Being so opposed to the General Strike, why then did MacDonald accept the invitation to speak? Why, for the same reason that Thomas, who too was opposed to the Strike, acquiesced in it. MacDonald’s biographer, Weir, again: “He [MacDonald] could not do otherwise [than speak]. The entire labour movement had gone over to the side of the miners. Mr.Thomas was also opposed to the strike but the National Union of Railwaymen wholeheartedly approved it. If Thomas wished to retain his position he had to acquiesce in their policy. If he had not done so his dismissal from the post of General Secretary would have come in 1926 as surely as it did five years later when he joined the National Government” (ibid. p.96).

Intrigue and Sabotage

Thus, as the decision to stage the General Strike was made, there was an utter contrast between the magnificently fighting mood of the masses and the faint-heartedness of the TUC/Labour Party leadership. The latter had been forced by the sequence of events into a position which it never wanted, and to which it was bitterly opposed by instinct, training and material interest, with the result that the mass movement was led by timorous, not to say treacherous, elements who were mortally afraid of the victory of the working class.

“The TUC stood as a combatant in a war”, says Kingsley Martin, “which had been forced upon it and which it feared to win. The forces of Labour were commanded by socialists, reformists and the forces of the Government by class-conscious believers in the inevitable conflict” (The British Public and the General Strike, Kingsley Martin).

Whereas the Government had made every preparation – ranging from food and coal stocks, to police and army reinforcements – the TUC, apart from handing out the strike memorandum to the Union leaders on the midnight of 30th April, and printing strike notices, had made no preparations of any kind.

“Everywhere in the movement Communists had urged preparation for the struggle”, adds Kingsley Martin. “They demanded the formation of a Workers’ Defence Corps, increased propaganda, especially in the army and navy, the formation of committees in factories and workshops and private agreements between co-operative societies and trade unions. In their view the TUC should indeed attempt to act as a rival government” (ibid).
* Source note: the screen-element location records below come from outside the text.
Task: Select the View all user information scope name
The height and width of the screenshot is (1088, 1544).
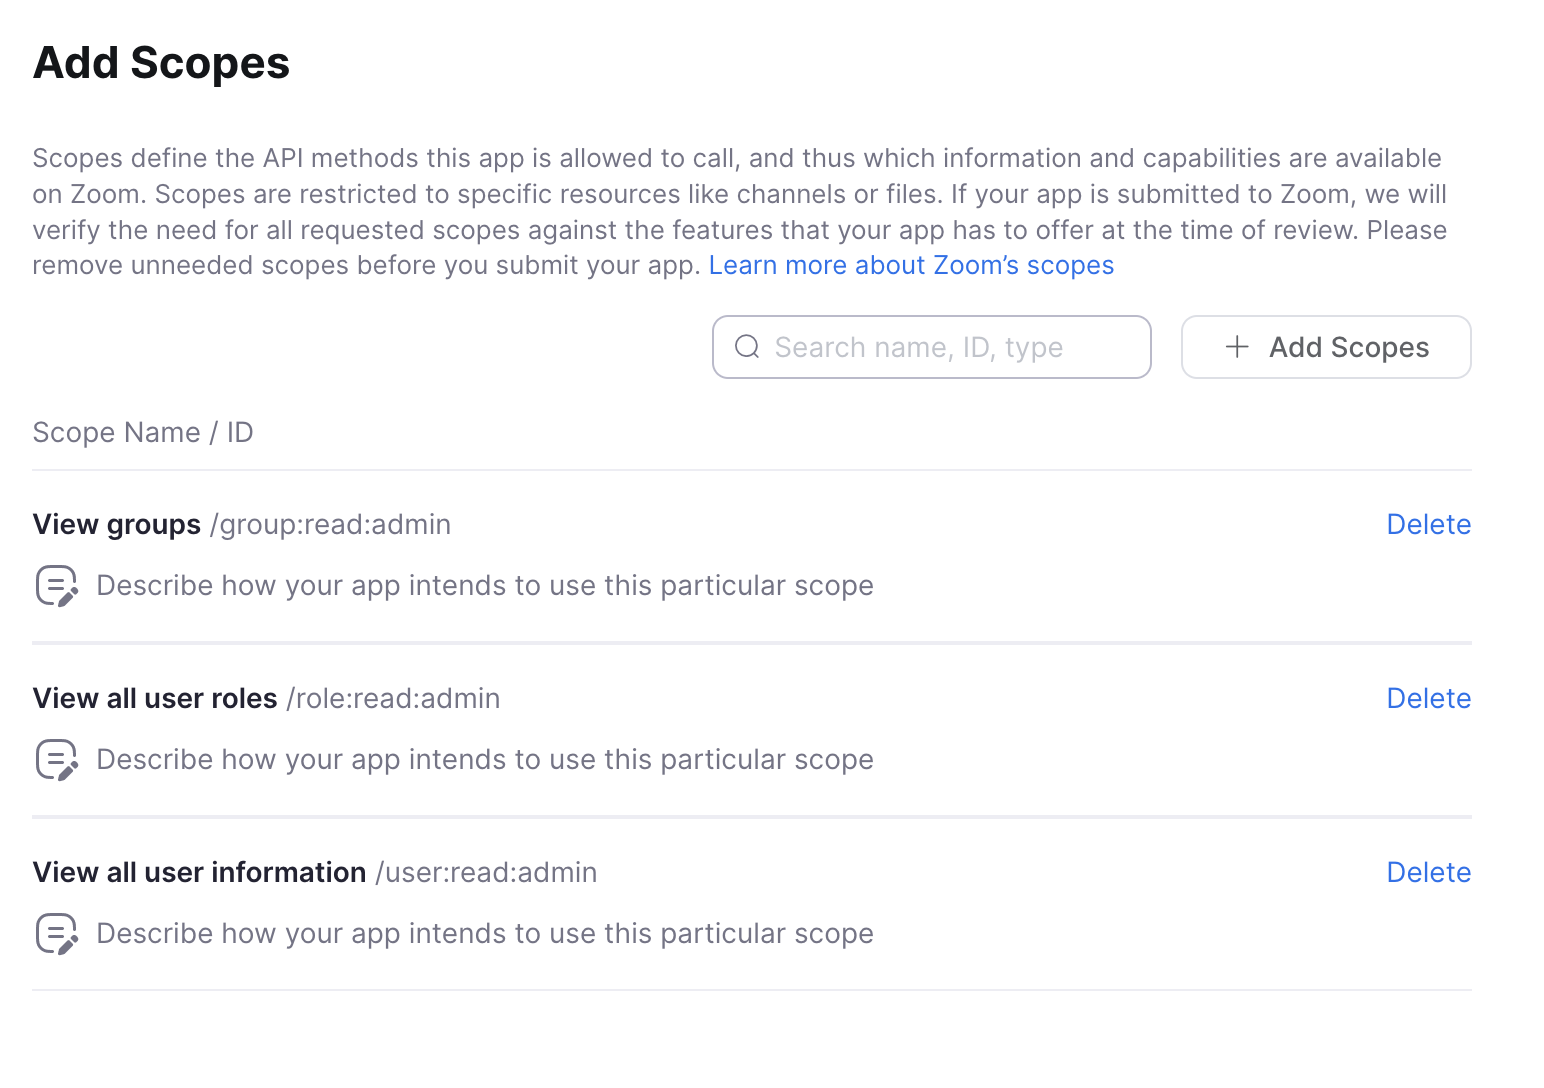Action: [199, 873]
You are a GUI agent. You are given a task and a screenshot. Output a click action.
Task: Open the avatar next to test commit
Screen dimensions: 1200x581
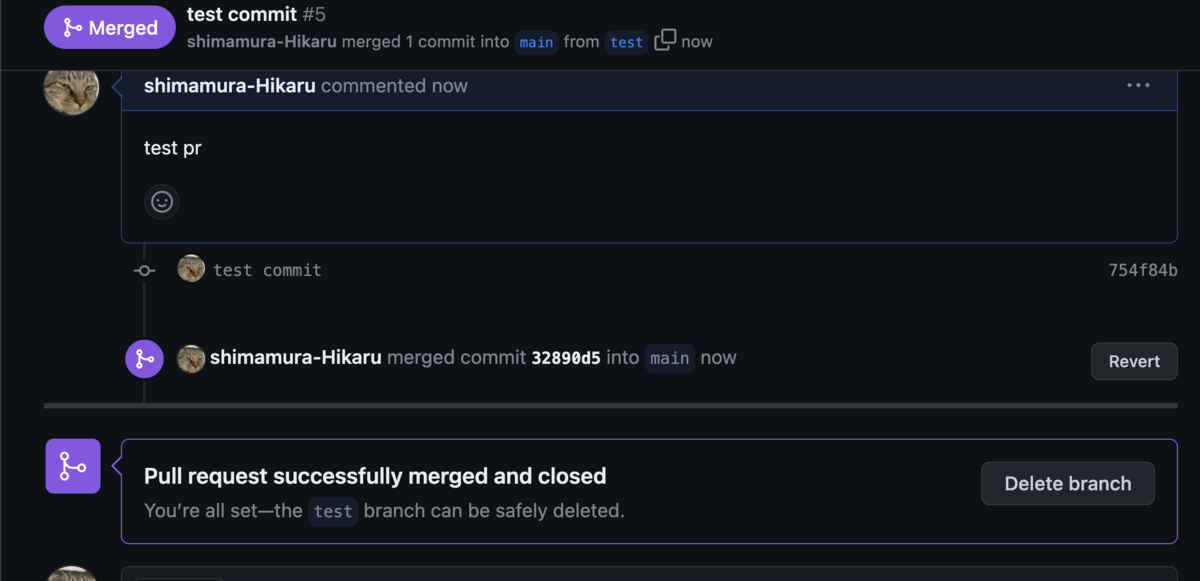pos(191,269)
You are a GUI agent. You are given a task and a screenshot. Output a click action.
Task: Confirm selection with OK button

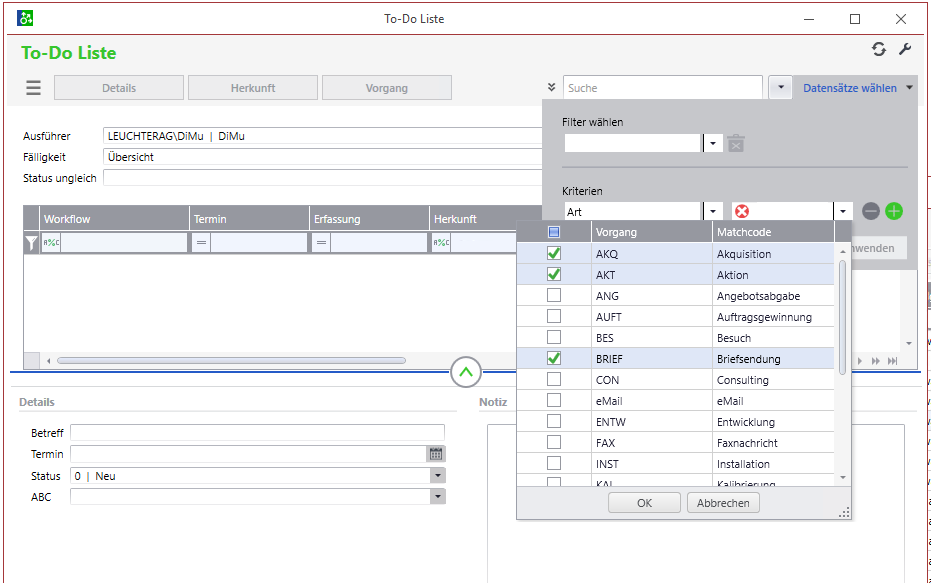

But the TUC, by their stubborn refusal to prepare had created the clear and incontestable impression that they were hostile, from the very beginning, to the very idea of a General Strike in support of the miners. And, when events forced the decision on them, their sole purpose was to find a quick compromise – any compromise, however harmful to the miners – before the mass movement grew to proportions really dangerous to the bourgeoisie and its rule. In the words of John Murray: “As London celebrated that May Day 1926 by one of the greatest demonstrations ever seen – Hyde Park was one vast sea of marching workers – the morale of the workers’ `army’ was magnificent. But behind the scenes the `Field Marshals’, Thomas and MacDonald, were already plotting unconditional surrender” (op cit, pp.97-98).